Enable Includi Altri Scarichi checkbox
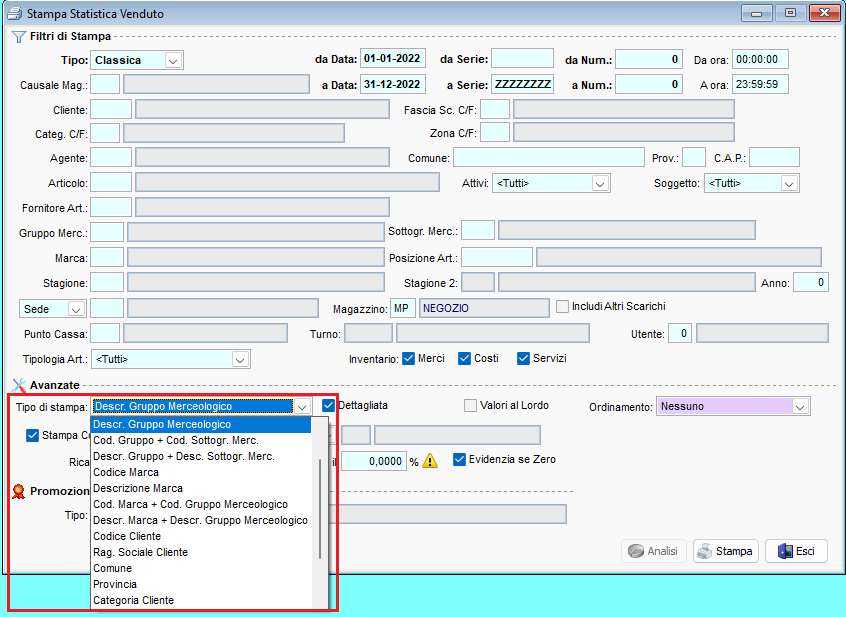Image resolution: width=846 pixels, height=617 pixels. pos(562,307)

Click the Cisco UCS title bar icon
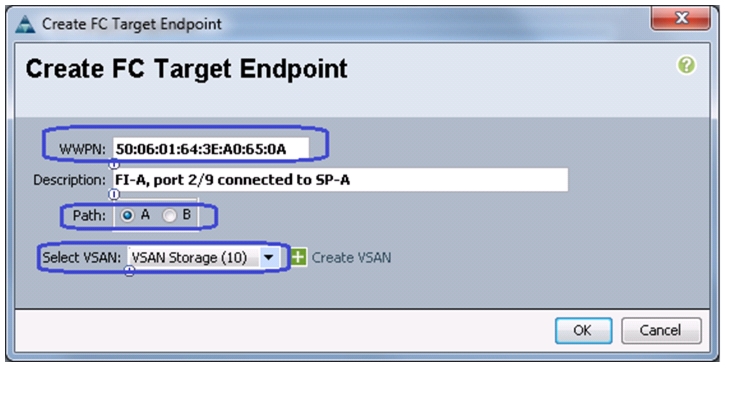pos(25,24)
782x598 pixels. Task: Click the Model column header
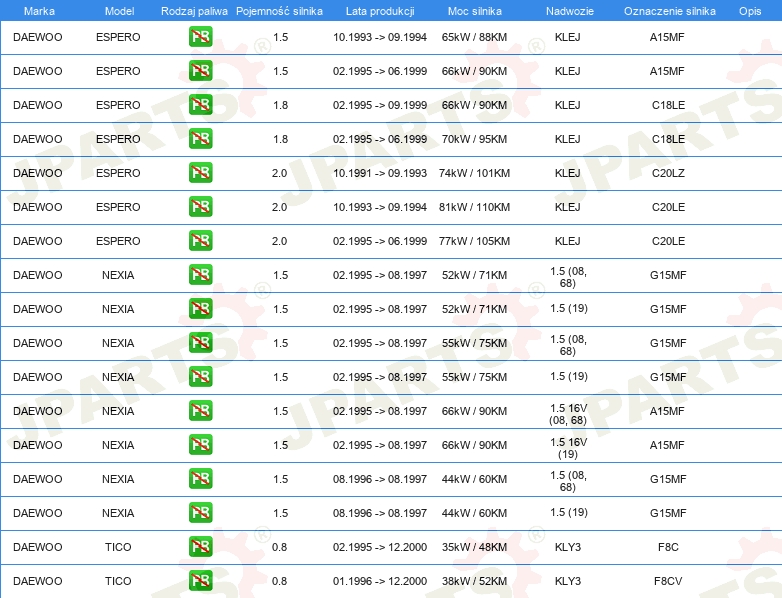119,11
++++++
-- STATED GOAL --
Count how many lines of the records contain the word "Click", and reply with only that number.

-- PROBLEM SOLUTION --
2